Singh’s jailers “always insulted his religious ways,” wife Kaur says, by forbidding him from wearing his turban and refusing to provide vegetarian food.
“I haven’t seen my face in the mirror for nine years,” Singh reportedly confided to Amarjit Singh, who co-founded the Washington, D.C.-based Khalistan Affairs Center lobby group with Harpal Singh Cheema in 1991 and now serves as its director: He was too ashamed to look at himself bareheaded.
“They didn’t torture him physically, but that’s a mental kind of torture,” said Kaur, by phone through an interpreter.
Today, Singh is being held in a high-security prison in a remote region of the
Punjab and faces court hearings behind closed doors, according to Sikh colleagues and Indian press accounts. Friends and supporters worry about his fate once his case fades from the headlines.
Kaur, who was also granted protection under the Convention Against Torture, remains in the United States with their son, too scared to return to India.
Vijayan Machingal, vice consul for India in San Francisco, refused to comment on the case.
“It’s hard to know how many of these cases there are,” says Jayashri Srikantiah, director of Stanford University’s Immigrants Rights Clinic.

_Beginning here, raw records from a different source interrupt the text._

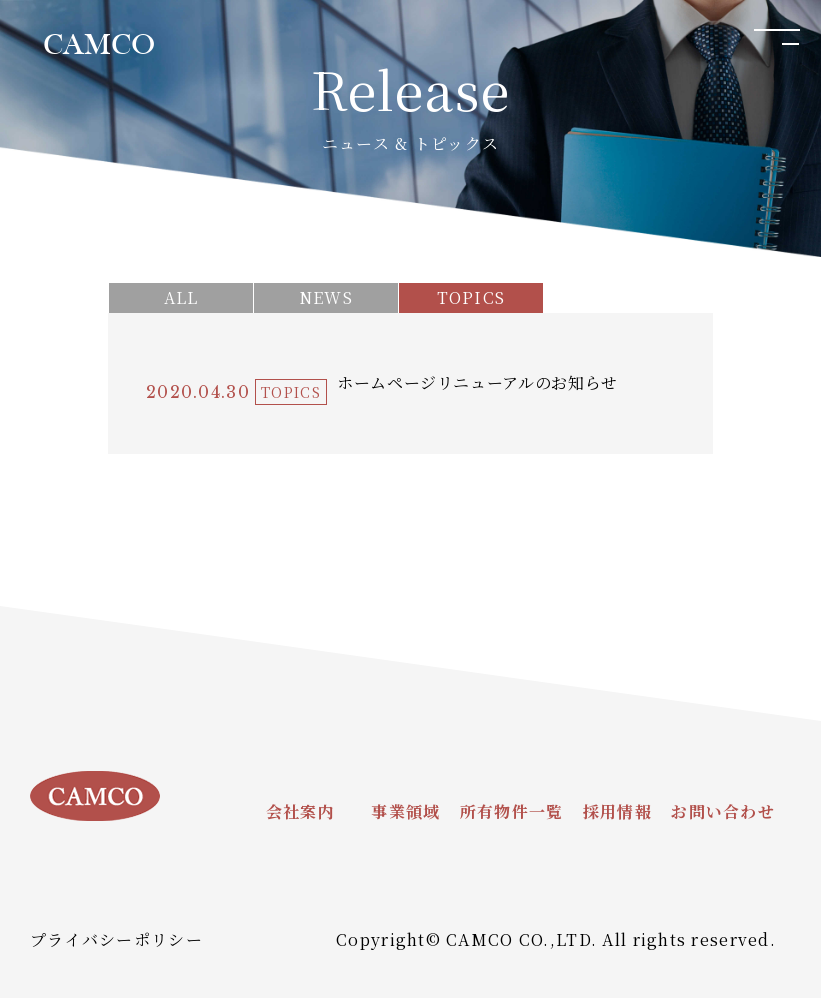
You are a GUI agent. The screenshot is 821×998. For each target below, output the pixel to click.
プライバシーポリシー (116, 939)
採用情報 (617, 811)
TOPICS (471, 297)
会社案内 (300, 811)
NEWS (326, 297)
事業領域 (405, 811)
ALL (181, 297)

But ICE detentions are “the fastest growing incarceration trend” in the country, and the length of time immigrants spend behind bars has been growing, she adds. Experience strongly “suggests there’s a correlation between length of detention and a detainee’s decision to drop their case.”
Camille T. Taiara is editor of New America Media’s “Disappeared in America” series and reports on immigration and post-Sept. 11 civil liberties issues.